Suffering lined the actor’s handsome face, as had been the case by the time that he starred in The Wild Bunch and Network.

“Listen, pal, I had a drinking problem. In Europe once, I was driving drunk, had an accident, killed a bystander.”

Even if there had been air to allow speech, Ryan would not have known how to reply to the actor’s non sequitur.

Still at a distance, the Other nevertheless steadily approached along the shore.

“Don’t be a dope, Dotcom. That isn’t her. You come with me.”

Ryan followed Holden away from the relentless Other. Through the long and exhausting night, they circled the black lake together, as in movies they might have sought to avoid Indian warriors or German soldiers, and Ryan thought he should compliment the actor on his performance in Sunset Boulevard or ask for an autograph, but he said nothing, and Holden never spoke again.

TWENTY-NINE

With the holidays approaching, and then with the holidays upon them, Ryan found reasons to minimize the number of evenings he spent with Samantha, passing just enough time in her company to avoid raising in her the suspicion that avoidance was his intention.

Loving her more passionately than he had once thought he could love anyone, he wanted to be with her. Because she could read him so well, however, he worried that she would infer accurately from his most innocent statement or expression that he had secretly changed physicians from Gupta to Hobb.

He did not want to argue with her, but the prospect of argument dismayed him less than did the certainty of her disappointment in him if she learned what he had done. He needed her approval as the rose needs the rain.

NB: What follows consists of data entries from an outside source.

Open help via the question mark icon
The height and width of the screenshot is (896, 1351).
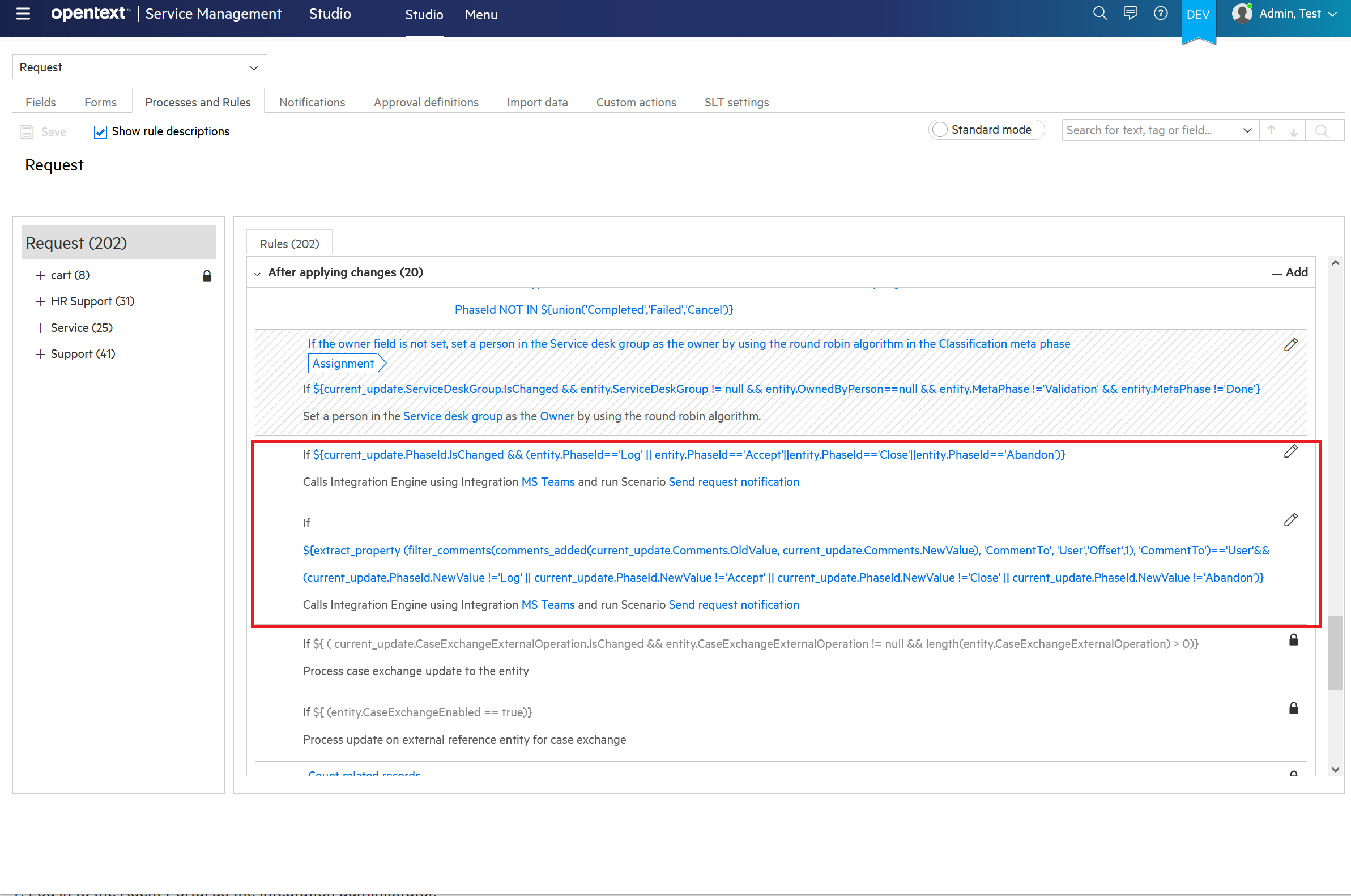[1161, 13]
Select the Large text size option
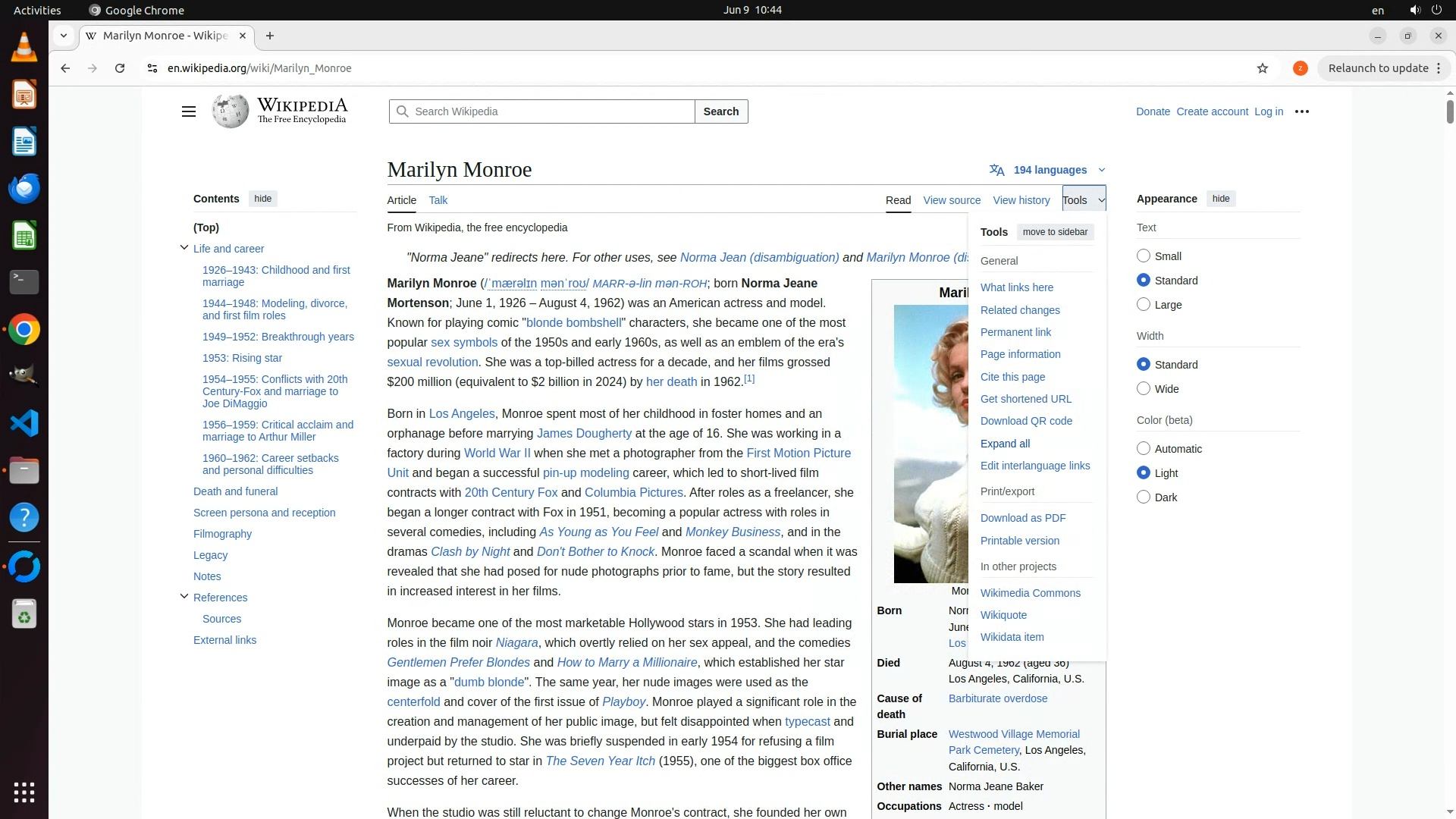This screenshot has width=1456, height=819. pyautogui.click(x=1144, y=304)
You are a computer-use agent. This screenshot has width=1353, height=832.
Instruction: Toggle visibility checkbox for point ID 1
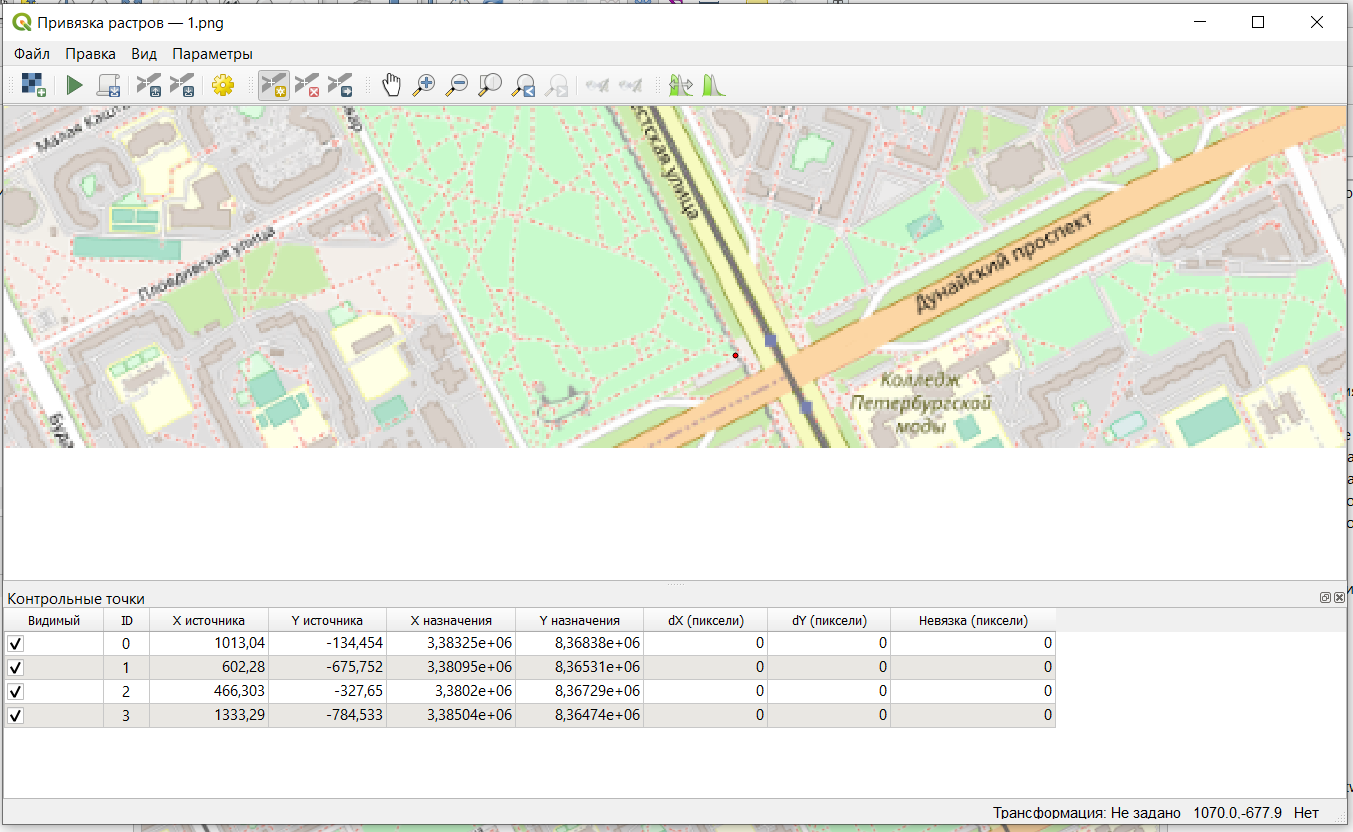click(x=16, y=668)

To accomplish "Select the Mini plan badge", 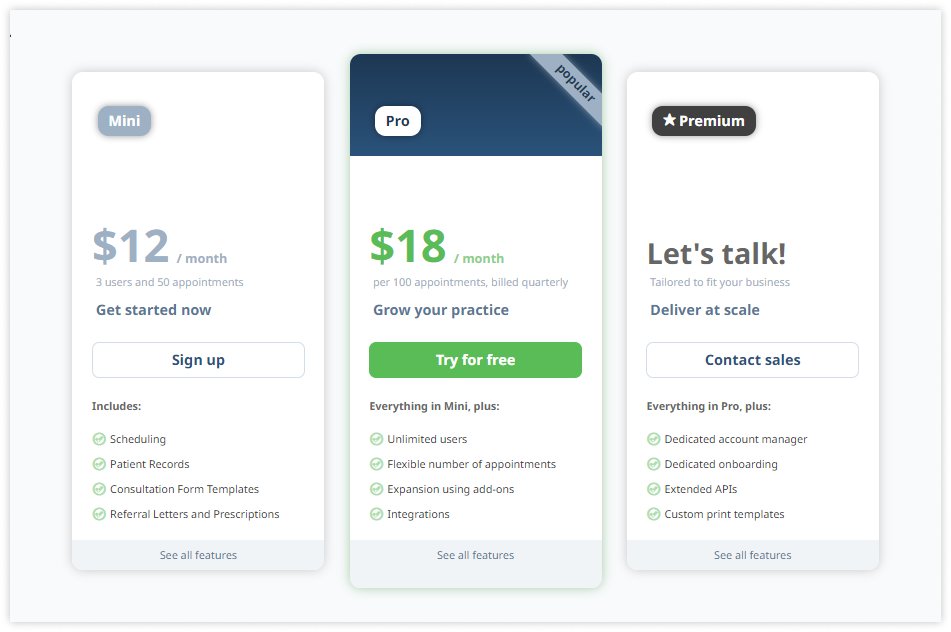I will point(123,120).
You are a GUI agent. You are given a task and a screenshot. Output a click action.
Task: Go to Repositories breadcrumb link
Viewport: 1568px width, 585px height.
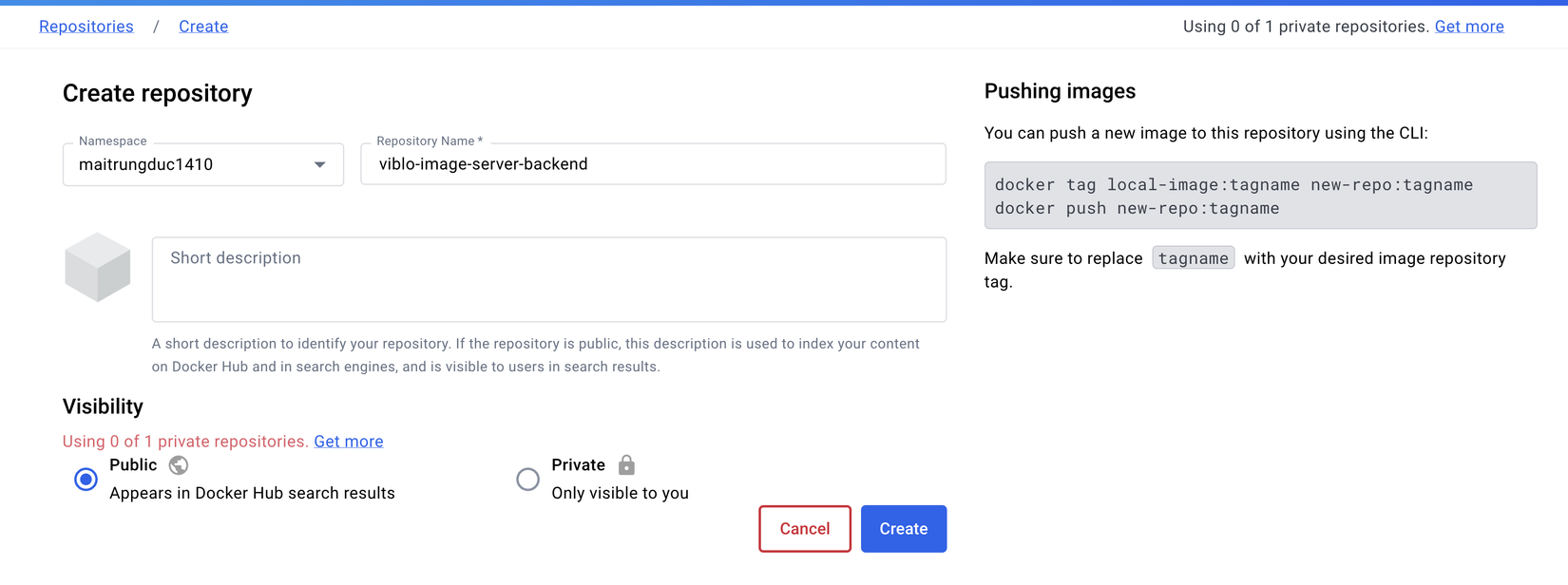pyautogui.click(x=86, y=27)
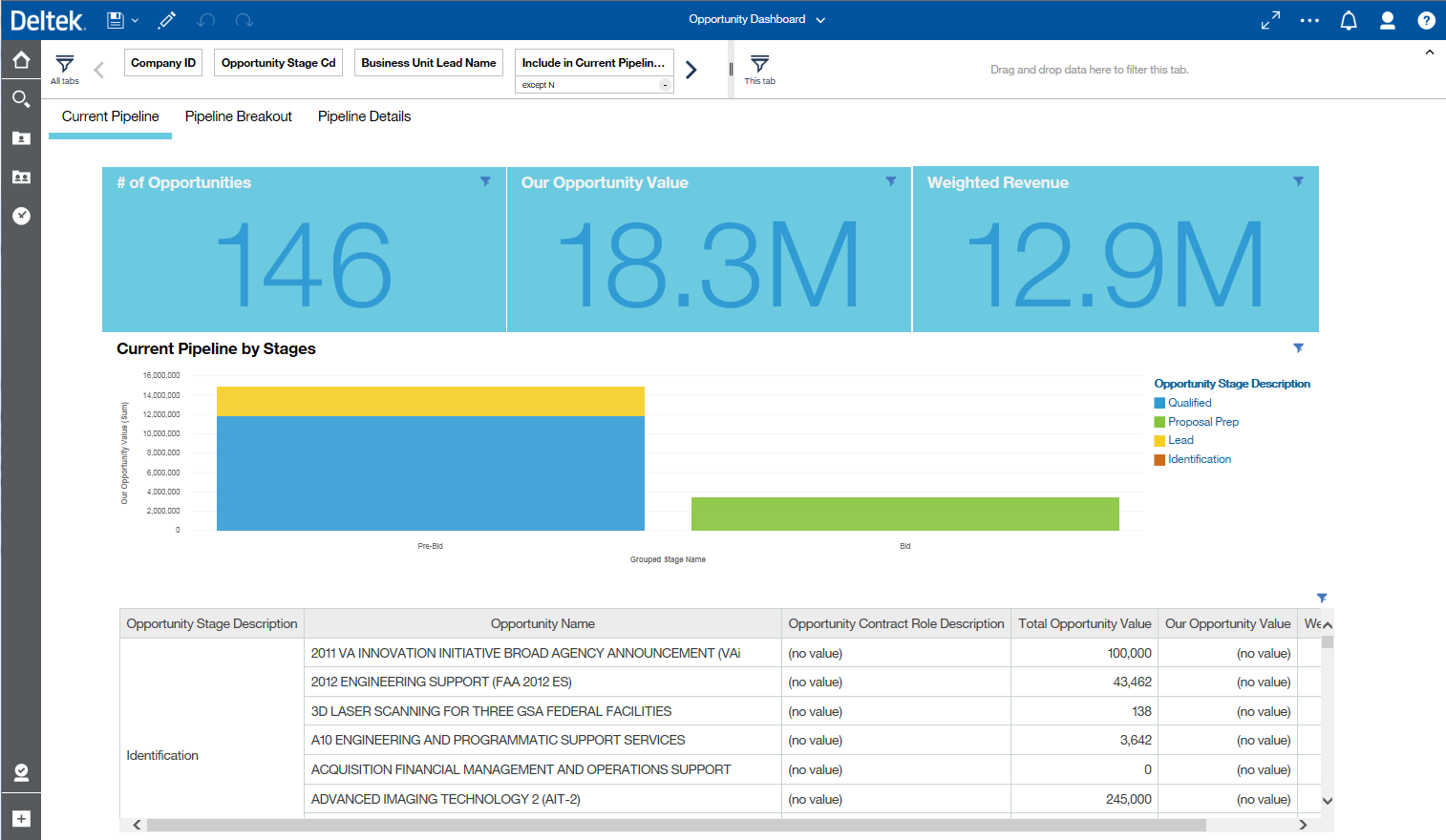The width and height of the screenshot is (1446, 840).
Task: Go to Home in left sidebar
Action: [20, 60]
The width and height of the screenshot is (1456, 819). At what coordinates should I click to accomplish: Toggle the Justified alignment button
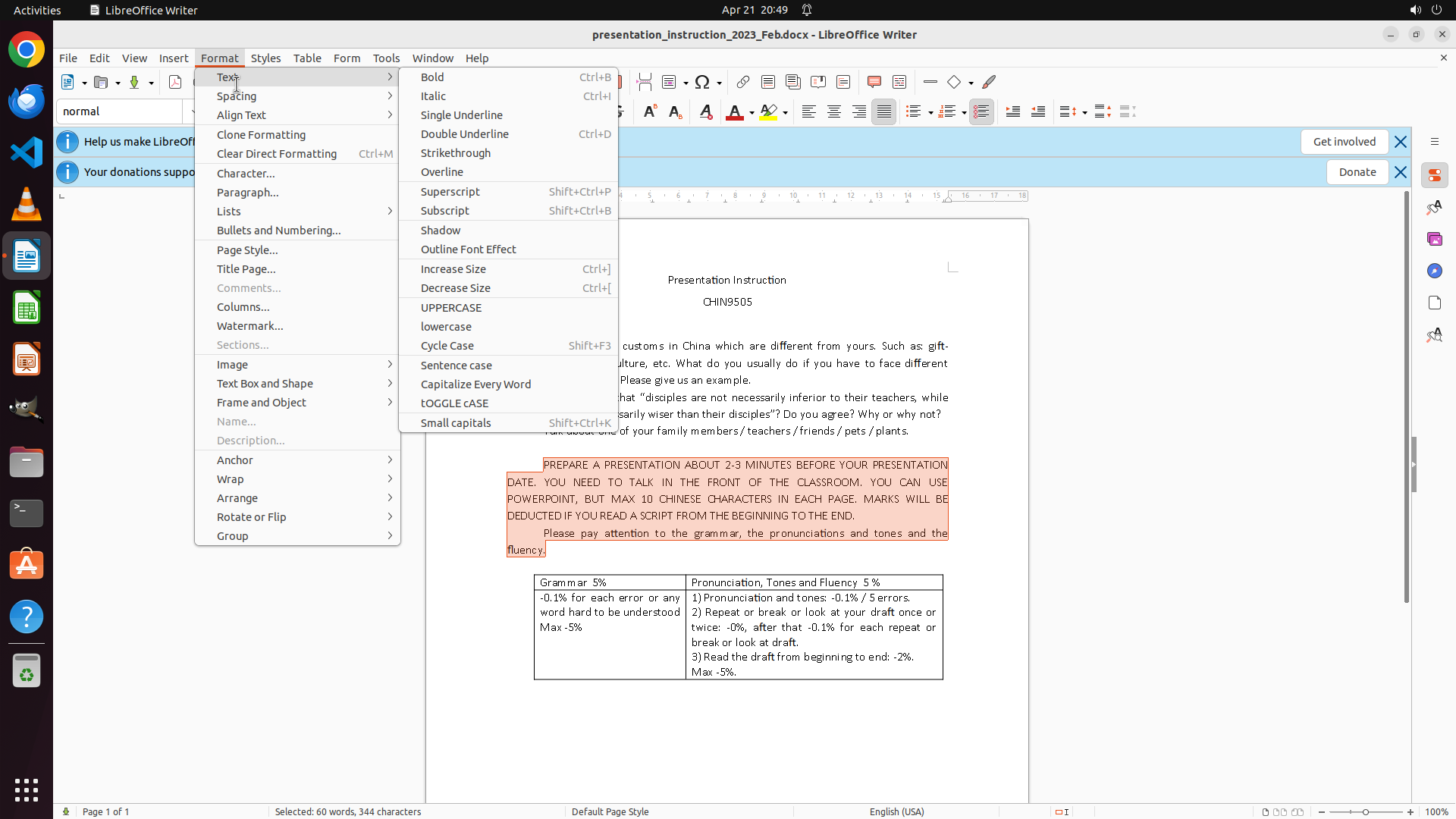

In light of his condition, Ryan could take refuge in not only the usual seasonal excuse of prior obligations but also in complaints about reactions to his medications-nausea, headaches, insomnia, mood swings-that were even occasionally real.

And when they were together, he tried to charm, to engage, to entertain, to be Winky less than Dotcom, always with no hint of the effort behind his performance. With her, he found this easier than he would have with anyone else, because by her nature she always drew from him the best of who he was and of what he had to offer. He had always wanted to please her even before he had anything to hide from her.